My first doe kidded last week. Pics of her twins (boy brown ears, girl silver ears ) at a few days old. Both doing well


----------



## NubianFan (Jun 3, 2013)

Awww she wants to know what brother is doing in that last pic, they are adorable!


----------



## Naunnie (Jul 4, 2014)

They are Gorgeous! May I ask what are those white bell shaped flowers? They look similar to the Lily of the Valley we have here.


----------



## ksalvagno (Oct 6, 2009)

Very cute!


----------



## nchen7 (Feb 25, 2013)

Absolutely adorable!


----------



## Selah123 (Mar 24, 2013)

Yay - kidding all over and all okay  4 doe kids and 3 buck kids 

Here are some pics!


----------



## canyontrailgoats (Jan 4, 2014)

I LOVE that Gray spotted kid! They're all gorgeous, congrats


----------



## Cedar Point Kikos (Oct 16, 2013)

Wow! You got some nice colors there! Congrats


----------



## In_Clover (Feb 28, 2013)

They are just stunning and adorable! I love the one with the white saddle. Are your NZ Nubians any different from those elsewhere? Perhaps they evolved a little differently due to your country being an island in the Southern hemisphere? Maybe dumb questions, but I have Nigerians and don't know much about Nubians, though I am a big admirer of the breed.


----------



## KW Farms (Jun 21, 2008)

They all are precious!  I want those spotted ones!


----------



## Karen (Jun 22, 2010)

They are all beautiful! Congratulations to the nanny goats and human moms, too!


----------



## Goats Rock (Jun 20, 2011)

I don't think there are too many things cuter than a baby Nubian!


----------



## lottsagoats1 (Apr 12, 2014)

Gorgeous nursery of Nubians!

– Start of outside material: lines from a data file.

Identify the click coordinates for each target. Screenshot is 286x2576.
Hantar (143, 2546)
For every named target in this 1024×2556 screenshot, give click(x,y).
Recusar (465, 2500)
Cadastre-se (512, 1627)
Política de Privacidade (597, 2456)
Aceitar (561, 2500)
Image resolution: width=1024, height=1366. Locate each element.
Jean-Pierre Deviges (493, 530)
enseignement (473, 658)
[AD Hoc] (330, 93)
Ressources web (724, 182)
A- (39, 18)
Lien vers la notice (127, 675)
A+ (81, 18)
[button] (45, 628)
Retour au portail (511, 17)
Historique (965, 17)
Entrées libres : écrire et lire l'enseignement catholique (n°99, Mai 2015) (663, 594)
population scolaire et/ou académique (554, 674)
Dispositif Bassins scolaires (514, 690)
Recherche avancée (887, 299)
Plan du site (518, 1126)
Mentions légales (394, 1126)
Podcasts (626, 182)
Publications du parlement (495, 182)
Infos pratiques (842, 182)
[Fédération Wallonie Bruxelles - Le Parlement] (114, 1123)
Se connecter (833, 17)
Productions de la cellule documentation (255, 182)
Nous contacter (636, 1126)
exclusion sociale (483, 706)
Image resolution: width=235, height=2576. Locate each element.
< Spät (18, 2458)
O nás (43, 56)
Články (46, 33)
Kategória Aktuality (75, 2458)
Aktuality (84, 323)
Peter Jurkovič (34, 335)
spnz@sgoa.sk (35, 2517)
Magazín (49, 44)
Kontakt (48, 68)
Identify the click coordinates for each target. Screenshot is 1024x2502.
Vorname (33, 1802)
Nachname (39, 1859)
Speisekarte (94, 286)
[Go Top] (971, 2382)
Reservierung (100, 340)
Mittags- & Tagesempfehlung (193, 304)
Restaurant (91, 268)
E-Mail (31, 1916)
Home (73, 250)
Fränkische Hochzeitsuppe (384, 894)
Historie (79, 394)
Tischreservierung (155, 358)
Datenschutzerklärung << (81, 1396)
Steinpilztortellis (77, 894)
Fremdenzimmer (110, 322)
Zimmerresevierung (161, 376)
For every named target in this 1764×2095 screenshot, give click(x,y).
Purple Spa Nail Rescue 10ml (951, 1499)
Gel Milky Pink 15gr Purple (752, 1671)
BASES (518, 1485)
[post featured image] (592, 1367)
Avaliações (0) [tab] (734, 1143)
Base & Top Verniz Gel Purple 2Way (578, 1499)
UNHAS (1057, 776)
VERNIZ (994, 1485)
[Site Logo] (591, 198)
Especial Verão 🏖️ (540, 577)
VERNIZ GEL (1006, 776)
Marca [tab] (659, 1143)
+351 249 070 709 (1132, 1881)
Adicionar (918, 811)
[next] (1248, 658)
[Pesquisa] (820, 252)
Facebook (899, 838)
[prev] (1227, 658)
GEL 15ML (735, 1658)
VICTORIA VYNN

What a colorful lot! Congrats!!!!


----------



## Goat_in_Himmel (Jun 24, 2013)

Very nice, indeed! I find #3 remarkably coloured, all pewtery with silver ears...it's as though they're born with adult sized ears, and grow into them! (I love sneaking peeks at other people's landscapes, too.)


----------



## Selah123 (Mar 24, 2013)

The mums did do well didn't they! The flowers are "snow drops" they pop up like daffodils!

I think the nubians are similar everywhere but there might be slight differences? I remember a New Zealand Judge at the goat show saying he had been to Australia and was very impressed with the level of Nubians there? Some nubians do seem to be more bulky than other ones? Here is some pics of the sire and the mum of two of the kids so you can see what they are like as adults...But big range in nZ too!


----------